To find the value of Kp for the reaction PCl3(g) + Cl2(g) ⇌ PCl5(g) at 500 K, given KC = 0.042, we need to use the relationship between Kp and KC, which is based on the ideal gas law.
The expression relating Kp and KC for a balanced chemical equation is:
Kp = KC * (RT)^Δn
Where: Kp is the equilibrium constant in terms of partial pressures. KC is the equilibrium constant in terms of molar concentrations. R is the gas constant (0.0821 L·atm/(mol·K)). T is the temperature in Kelvin. Δn is the change in the number of moles of gaseous products minus the number of moles of gaseous reactants.
In this case, the reaction involves a change in the number of moles of gas. The balanced equation is:
PCl3(g) + Cl2(g) ⇌ PCl5(g)
The number of moles of gaseous products is 1, and the number of moles of gaseous reactants is 2. Therefore, Δn = 1 - 2 = -1.

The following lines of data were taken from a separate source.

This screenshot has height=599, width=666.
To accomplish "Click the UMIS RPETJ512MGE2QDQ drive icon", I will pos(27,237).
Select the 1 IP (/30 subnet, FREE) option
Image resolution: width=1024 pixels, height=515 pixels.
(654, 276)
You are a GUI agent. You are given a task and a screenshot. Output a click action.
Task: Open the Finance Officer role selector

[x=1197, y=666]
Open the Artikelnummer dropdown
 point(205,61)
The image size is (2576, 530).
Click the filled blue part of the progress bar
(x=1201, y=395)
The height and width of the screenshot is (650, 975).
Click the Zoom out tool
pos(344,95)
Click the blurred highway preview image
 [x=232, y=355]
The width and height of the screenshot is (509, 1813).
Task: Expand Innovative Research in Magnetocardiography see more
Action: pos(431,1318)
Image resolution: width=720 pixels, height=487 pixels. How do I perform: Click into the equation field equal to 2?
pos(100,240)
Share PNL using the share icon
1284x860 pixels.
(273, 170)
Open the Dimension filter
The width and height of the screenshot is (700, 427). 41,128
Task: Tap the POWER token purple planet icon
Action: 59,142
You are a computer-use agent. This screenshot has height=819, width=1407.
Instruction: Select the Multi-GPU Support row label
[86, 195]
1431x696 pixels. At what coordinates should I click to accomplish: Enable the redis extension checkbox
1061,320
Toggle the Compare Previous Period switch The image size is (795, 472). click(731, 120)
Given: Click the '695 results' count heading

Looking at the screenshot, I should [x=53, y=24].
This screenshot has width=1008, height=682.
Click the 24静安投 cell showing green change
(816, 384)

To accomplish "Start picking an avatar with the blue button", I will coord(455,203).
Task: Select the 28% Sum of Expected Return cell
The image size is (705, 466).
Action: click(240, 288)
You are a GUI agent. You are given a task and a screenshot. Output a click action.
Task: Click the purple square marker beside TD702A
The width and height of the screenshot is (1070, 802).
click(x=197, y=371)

Now, we can plug in the values into the equation:
Kp = KC * (RT)^Δn
Kp = 0.042 * (0.0821 L·atm/(mol·K))^(−1)
Kp = 0.042 * (1/(0.0821 L·atm/(mol·K)))
Kp = 0.042 / (0.0821 L·atm/(mol·K))
Calculating the value:
Kp ≈ 0.512
Therefore, the value of Kp for the given reaction at 500 K is approximately 0.512.